No final de 2009, o programa computava 1,5 bilhão de reais devolvidos, na forma de créditos individuais e prêmios ao longo de mais de 2 anos. Números que digníssimo Governador José Serra comemorou.
É um números absoluto significativo, com certeza, mas que precisa ser colocado na devida proporção para ser entendido como merece.
Se esse dinheiro fosse distribuído só na cidade de São Paulo com 10 milhòes de habitantes ao longo de 24 meses, cada paulistano receberia míseros R$ 6,25 por mês. Evidentemente cada cidadão do Estado rende muito mais que isto em ICMS ao longo do mês.
Não se iluda com estes artifícios de números absolutos gigantescos, caro leitor. O Governo do Estado de São Paulo não destinou um centavo a mais para o programa. Basta a adesão ao programa crescer e quaisquer valores individuais hoje interessantes deixarão de existir em muito pouco tempo.
O Governo do Estado está dando migalhas em troca de fiscalização gratuita e captação de informações inestimáveis sobre consumo pessoal da população. E enquanto isso tem muita gente até bem educada participando, colaborando, fiscalizando, doutrinando e aplaudindo de boa fé.

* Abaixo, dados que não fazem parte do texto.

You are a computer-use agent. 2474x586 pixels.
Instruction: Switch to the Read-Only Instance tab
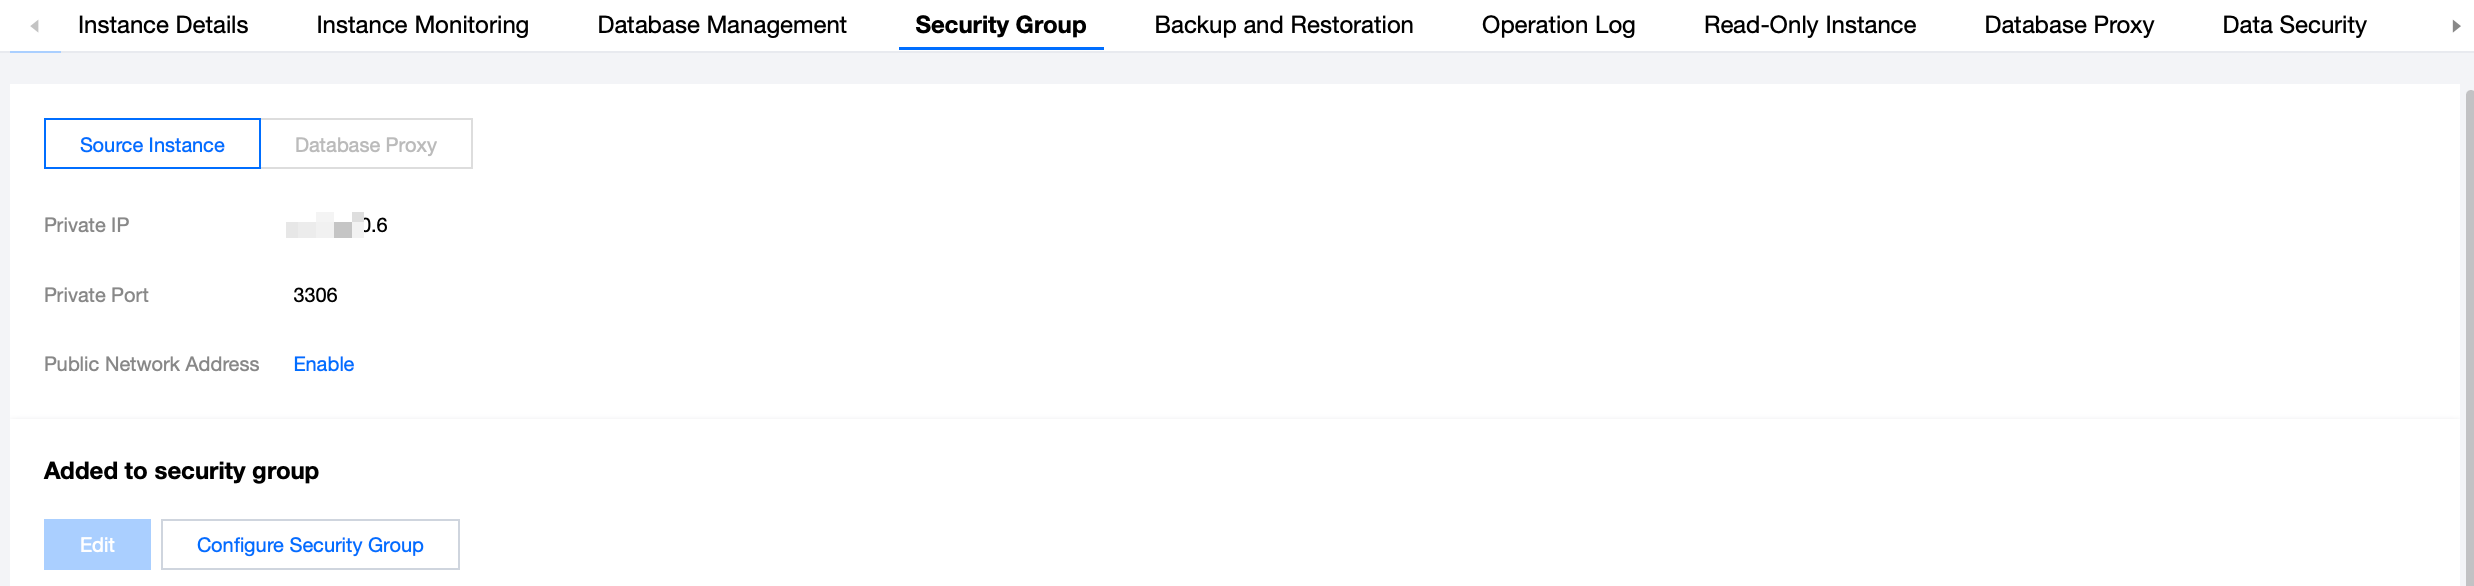pyautogui.click(x=1809, y=25)
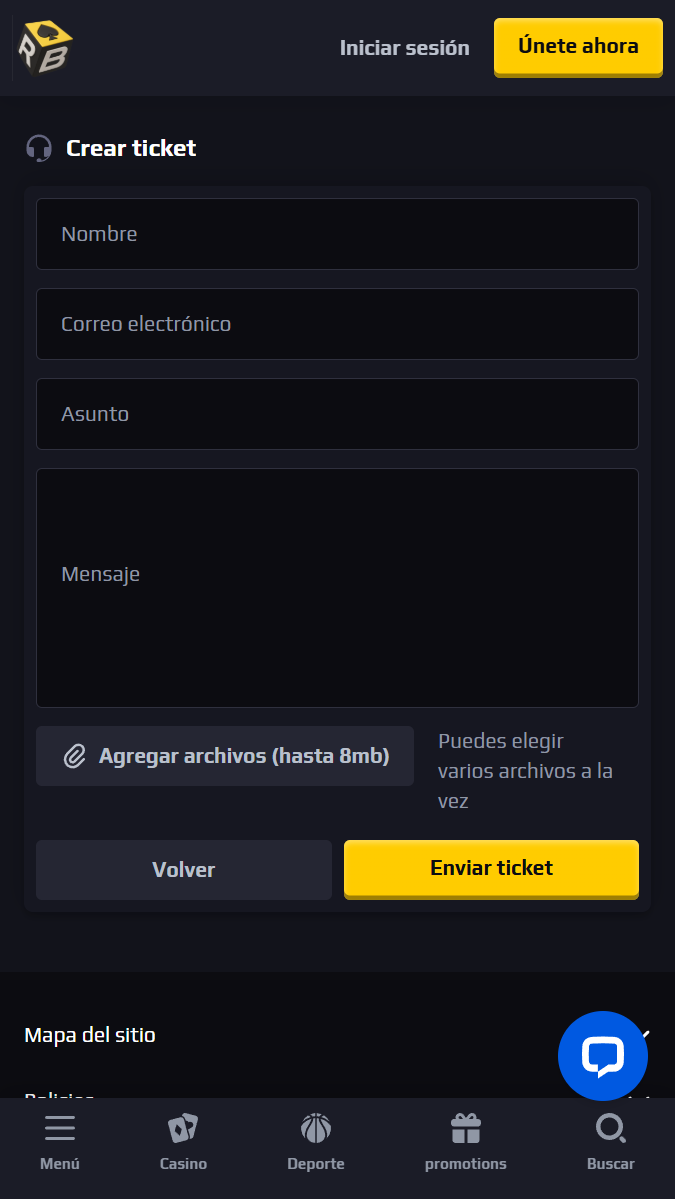The image size is (675, 1199).
Task: Open the Menú hamburger icon
Action: 60,1130
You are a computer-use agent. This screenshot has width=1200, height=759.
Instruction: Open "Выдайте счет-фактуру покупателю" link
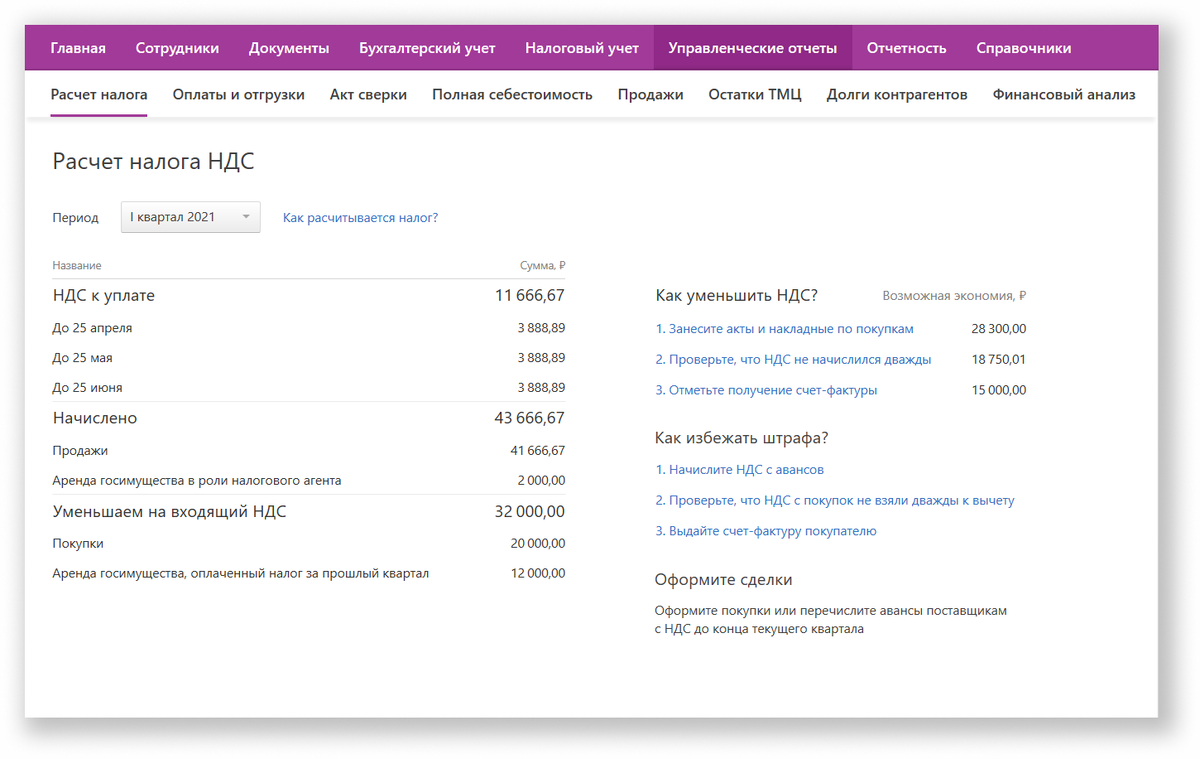(766, 531)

Não bastasse a importância dessas informações para o fisco, elas também seriam de elevado interesse para o comércio, à indústria e até mesmo ao crime organizado. Um perfil de consumo individual da população é informação que vale muito dinheiro no mercado negro de bancos de dados.
Legal ou ilegalmente, mais cedo ou mais tarde, essas informações fatalmente vazarão, em detrimento dos direitos do contribuinte, que os deu de mão beijada.
A notícia de ontem, descaradamente mostrando que há rastreamento de dados na Nota Fiscal Paulista, foi a gota d'água pra mim.
E agora, caro leitor? Vai CPF na nota?